Digital Trends vs. Caleb Denison: How a Friendly Send-Off Turned Into a Copyright Showdown
Enter CalebRated
On April 21 Denison flipped the switch on CalebRated, a YouTube channel positioned as a direct continuation of his TV-centric tech coverage. Two videos went live, neither one about products, and the channel rocketed past 32k subscribers in its first 72 hours.
A surprise copyright strike
The party lasted less than a week. Late on April 27 YouTube yanked the two videos after Digital Trends Media Group filed DMCA takedown notices, claiming it owns the content—or at least the intellectual property that underpins it. The move stunned viewers who had just celebrated Denison’s independence and puzzled industry insiders who’d read DT’s earlier “we wish Caleb the best” farewell post.
Digital Trends’ side of the story
According to an internal source quoted by eCoustics, DT maintains that Denison:
• Signed an IP-assignment and non-solicitation agreement prior to leaving;
• Registered the “CalebRated” channel in February while still on payroll;
• May have approached advertisers and shot footage with company gear before his exit.
DT says it would “prefer to work out a deal” rather than litigate, but the company’s first move was the nuclear DMCA option—effectively freezing Denison’s new venture until the dispute is resolved.
Denison’s response
Denison has called the allegations “not rooted in fact” and is otherwise keeping his powder dry. A GoFundMe—started by former DT producer Rich Shibley—has begun raising legal funds. In a community post still visible on the dormant channel, Denison thanked supporters and teased “new ways to get content to you while we sort this out.”
What the law actually says
YouTube’s DMCA process is blunt: a takedown is immediate, the accused creator has 10 business days to file a counter-notice, and the claimant then has 14 days to haul the matter into federal court or the videos go back up. In practice, most disputes settle before reaching a judge because the legal tab climbs faster than subscriber counts.
Digital Trends’ strongest card would be evidence that the scripts, graphics, or even the channel name were conceived or produced on company time or equipment. Denison’s likely defense: the work was created after he left or falls outside any “work-for-hire” scope. Equipment use is a weaker claim (journalists take notebooks with them all the time), but it’s often thrown in for leverage.
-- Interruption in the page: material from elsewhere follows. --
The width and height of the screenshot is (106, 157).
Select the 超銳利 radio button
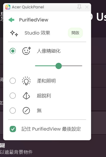[x=13, y=96]
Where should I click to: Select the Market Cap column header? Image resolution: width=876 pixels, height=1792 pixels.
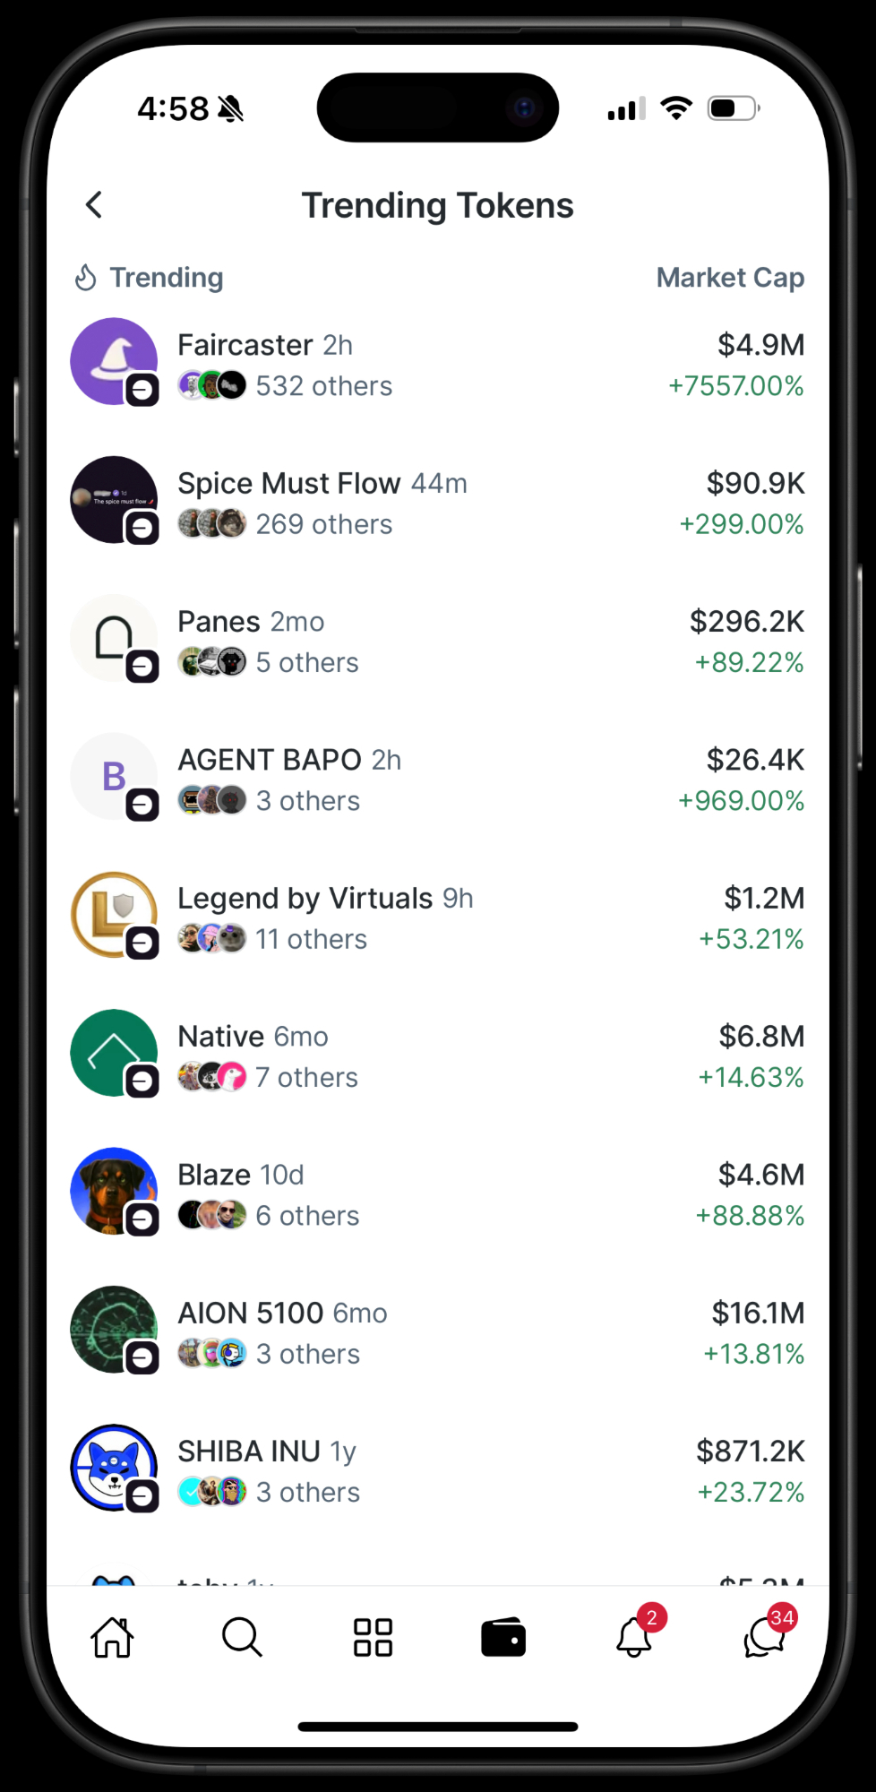pyautogui.click(x=730, y=278)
Why this matters beyond one channel
Talent-driven media brands are a double-edged sword. Publishers love the authenticity and audience loyalty a recognizable host brings—until that host walks out the door. The Denison case could test how far a publisher can extend IP claims over personality-driven coverage that isn’t a scripted drama but a tech review anyone could, in theory, replicate.
Where things stand
Channel status: CalebRated remains live but video-less; it shows ~32.5 k subscribers and a recent Roku-related community post.
Legal clock: Denison’s counter-notice window closes early next week; DT then has a two-week decision point.
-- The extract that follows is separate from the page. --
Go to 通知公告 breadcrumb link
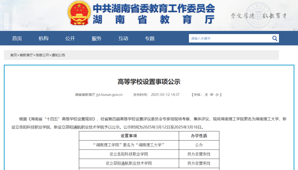Viewport: 298px width, 170px height. coord(58,55)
Negotiations: Both sides say they’d prefer settlement, but neither has blinked publicly.
What to watch next
Counter-notice filed? That’ll signal Denison is ready for a court fight—or at least to call DT’s bluff.
Quick re-brand. A fresh channel name could neuter DT’s trademark angle and let Denison restart content flow.
Platform hedging. Twitch, TikTok, and Instagram Reels don’t halt uploads during DMCA disputes; Denison may diversify to keep sponsor interest warm.
Precedent. However this resolves, other publishers and on-air talent will cite it when negotiating future contracts—and exits.
For viewers, the immediate upshot is simple: if you want Denison’s buying advice, you’ll have to wait—or catch him guest-hosting elsewhere—until the legal dust settles. For the rest of us in tech media, his fight with Digital Trends is a cautionary tale: talent is portable, but intellectual property provisions travel too, and they don’t care how many subs you have.